SAS Container Runtime Observability – Part 2

3 Likes

In this post we will continue the look at observability for SAS Container Runtime. In Part 1 I discussed the base configuration for both Prometheus and the SAS Container Runtime pods. In this post we will look at the metrics in more detail and the Grafana dashboard details. I will also share a sample dashboard that you can download.

For the purposes of this post when I say “model” I’m talking about any model or decision image that has been published.

When creating a Grafana dashboard you should consider the following:

Who is the intended audience for the dashboard, and
What is the purpose or objective of the dashboard?
For example, is it for: general status monitoring, performance monitoring, system availability or problem determination?

You want to avoid the “kitchen sink” dashboard. This is a dashboard that has a lot of unrelated data (visualisation panels) and is a mashup of all possible types of data.

Understanding the target audience for the dashboard and the intended purpose will help you focus on the relevant information.

It is also important to understand the metrics data that is available to report on.

Understanding the metrics data

As described in Part 1, the metrics data is discussed in in the SAS Container Runtime Help Center documentation, see: Monitoring SAS Container Runtime Metrics

While this lists the core metrics values, the values returned can vary depending on the published model. Therefore, the best approach to get a full list of the metrics values is to call the metrics endpoint.

You can use the following command to get the output from the endpoint:

kubectl -n namespace exec scr_pod_name -- curl http://localhost:8080/prometheus

Therefore, the best approach to inspect the metrics values is to use this command after a few transactions (calls to the model) have been completed.
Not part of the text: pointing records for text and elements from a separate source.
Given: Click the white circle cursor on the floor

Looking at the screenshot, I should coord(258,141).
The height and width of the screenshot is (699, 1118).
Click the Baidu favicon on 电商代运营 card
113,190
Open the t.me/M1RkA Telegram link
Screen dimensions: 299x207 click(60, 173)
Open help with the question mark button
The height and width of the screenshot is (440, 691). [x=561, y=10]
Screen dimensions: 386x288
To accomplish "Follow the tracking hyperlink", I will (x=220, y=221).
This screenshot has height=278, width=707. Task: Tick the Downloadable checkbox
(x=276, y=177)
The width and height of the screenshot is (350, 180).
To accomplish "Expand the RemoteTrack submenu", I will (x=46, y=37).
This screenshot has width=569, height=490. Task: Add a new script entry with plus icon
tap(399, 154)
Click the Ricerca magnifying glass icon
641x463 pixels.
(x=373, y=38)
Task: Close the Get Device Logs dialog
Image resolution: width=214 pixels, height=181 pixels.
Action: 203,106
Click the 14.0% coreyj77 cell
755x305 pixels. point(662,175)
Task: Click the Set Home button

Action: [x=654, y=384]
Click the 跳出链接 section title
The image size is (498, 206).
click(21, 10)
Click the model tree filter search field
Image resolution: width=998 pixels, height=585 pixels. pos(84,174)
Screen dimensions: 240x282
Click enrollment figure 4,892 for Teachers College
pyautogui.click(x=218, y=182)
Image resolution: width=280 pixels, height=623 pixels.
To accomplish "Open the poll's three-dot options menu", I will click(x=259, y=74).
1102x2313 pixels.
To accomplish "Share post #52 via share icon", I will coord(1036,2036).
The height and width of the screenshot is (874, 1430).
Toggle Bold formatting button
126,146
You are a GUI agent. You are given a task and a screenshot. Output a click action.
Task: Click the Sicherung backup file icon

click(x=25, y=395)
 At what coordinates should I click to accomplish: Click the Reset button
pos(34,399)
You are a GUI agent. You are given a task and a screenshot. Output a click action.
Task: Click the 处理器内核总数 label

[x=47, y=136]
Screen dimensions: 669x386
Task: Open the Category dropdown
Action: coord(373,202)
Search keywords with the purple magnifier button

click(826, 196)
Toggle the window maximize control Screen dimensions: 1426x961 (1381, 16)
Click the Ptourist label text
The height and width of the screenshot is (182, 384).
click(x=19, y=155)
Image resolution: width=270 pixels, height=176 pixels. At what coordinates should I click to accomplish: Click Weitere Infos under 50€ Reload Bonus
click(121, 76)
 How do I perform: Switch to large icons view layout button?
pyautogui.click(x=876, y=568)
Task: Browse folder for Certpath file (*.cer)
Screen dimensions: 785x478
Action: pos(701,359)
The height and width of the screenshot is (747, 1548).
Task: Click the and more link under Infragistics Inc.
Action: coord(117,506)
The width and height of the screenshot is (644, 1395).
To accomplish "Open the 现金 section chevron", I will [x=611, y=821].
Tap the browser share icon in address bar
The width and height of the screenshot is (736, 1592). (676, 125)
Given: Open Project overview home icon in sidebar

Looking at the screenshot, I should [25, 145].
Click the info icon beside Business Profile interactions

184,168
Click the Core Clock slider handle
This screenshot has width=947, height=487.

Remember, you need to set the SAS_SCR_METRICS environment variable to expose the execution metrics data.

SCR_TOTAL_HIT_COUNT vs SCR_MODULE_EXECUTION_COUNT

These two metrics seem very similar, they sound like they would deliver the same result, but they will return slightly different results.

The scr_total_hit_count returns a count for any hit on the endpoint, not just calls to run the model. Whereas the scr_module_execution_count returns a count of calls to run the model.

Hence, over time the “total hit count” can diverge from the “execution count” and show a higher value. Therefore, for more accurate reporting on model execution the scr_module_execution_count metrics should be used.

Histogram buckets

The histogram buckets are more for model tuning; you are more likely to look at this data when training a model. Therefore, it is probably less relevant to monitoring the production running models.

If you do plan to use the histogram data, there are several environment variables that can be set to control the input and output values. For example: SAS_SCR_INPUT_SCORE_MAX, SAS_SCR_OUTPUT_SCORE_MAX and SAS_SCR_SCORE_BINS

The SAS_SCR_INPUT_SCORE_MAX specifies the maximum value to display in the visualization histogram for the scoring input variable. The value that you assign should correlate to the input variable values. Likewise, the SAS_SCR_OUTPUT_SCORE_MAX specifies the maximum value to display in the visualization histogram for the scoring output variable.

SAS_SCR_SCORE_BINS specifies the number of bins (or buckets) that appear in a visualization histogram.

It is important to check the latest documentation for a list of the metrics environment variables. See the SAS Container Runtime Help Center: Monitoring SAS Container Runtime Metrics

Grafana dashboard example (basics)

To add some context to the sample dashboard and this discussion, I wanted to create a dashboard that is not tied to the Kubernetes pod and node names. As described in Part 1, I achieved this using Kubernetes labels. My hope is that this makes the sample dashboard portable with minimal environment updates.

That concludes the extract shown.